Un professeur de droit de l'université du Maryland, Frank Pasquale, auteur de « The black box society » relie cette problématique du vote sous influence lors du référendum du Brexit ou lors de l'élection américaine, au modèle économique de Facebook. Pour l'élection  américaine, le juriste est très clair :

« we now know that Facebook was a platform for a devastating attack on the most robust democracy in the world. »

« Nous savons maintenant que Facebook a été [lors de la campagne présidentielle américaine]  une plateforme d'attaque dévastatrice de l'une des plus robustes démocraties au monde. »

Conséquences démocratiques : les élections valent-elles encore quelque chose ?

L'affaire David Caroll contre Cambridge Analytica [et Facebook potentiellemnt] risque de faire éclater de nombreuses choses très désagréables pour les défenseurs de la démocratie représentative élective, particulièrement ceux qui en vivent, que ce soit dans des fonctions politiques ou dans les médias. Comment en effet continuer à fermer les yeux sur la place que le « neuro-marketing numérique électif ciblé » a pris — avec tous les biais psycho-socio-politiques qu'il implique — alors que l'on défend le droit inaliénable pour chaque citoyen de se déterminer en toute indépendance dans les urnes ?

- [Défi]: Recopiez à l'identique, dans le passage sur Facebook et les élections, la partie qui s'ouvre sur les mots « L'affaire David Caroll » et se referme sur « les urnes ? ». Les lignes ne jouent ici aucun rôle.

- [Informations fournies]:
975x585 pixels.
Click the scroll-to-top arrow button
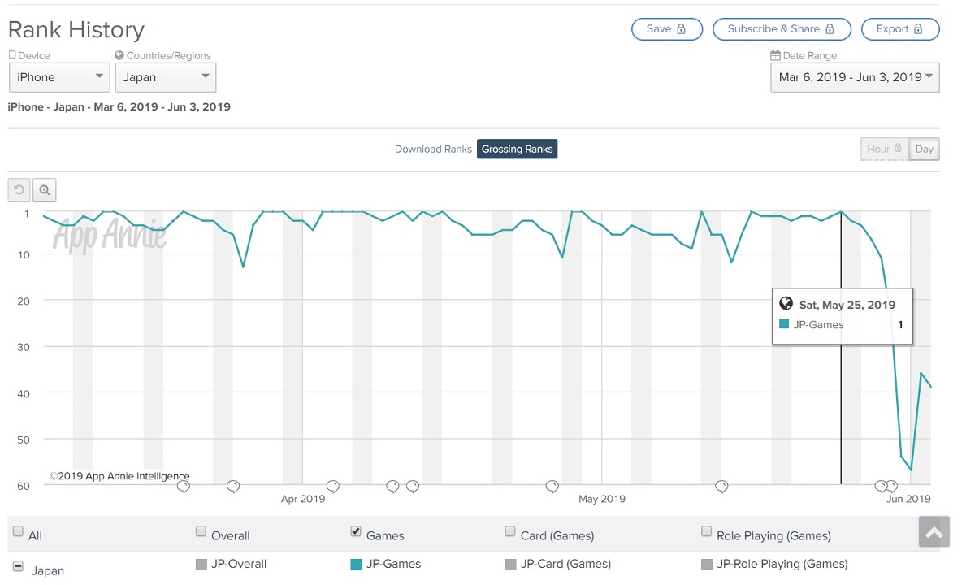pyautogui.click(x=934, y=533)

- [Résultat de l'exercice]:
L'affaire David Caroll contre Cambridge Analytica [et Facebook potentiellemnt] risque de faire éclater de nombreuses choses très désagréables pour les défenseurs de la démocratie représentative élective, particulièrement ceux qui en vivent, que ce soit dans des fonctions politiques ou dans les médias. Comment en effet continuer à fermer les yeux sur la place que le « neuro-marketing numérique électif ciblé » a pris — avec tous les biais psycho-socio-politiques qu'il implique — alors que l'on défend le droit inaliénable pour chaque citoyen de se déterminer en toute indépendance dans les urnes ?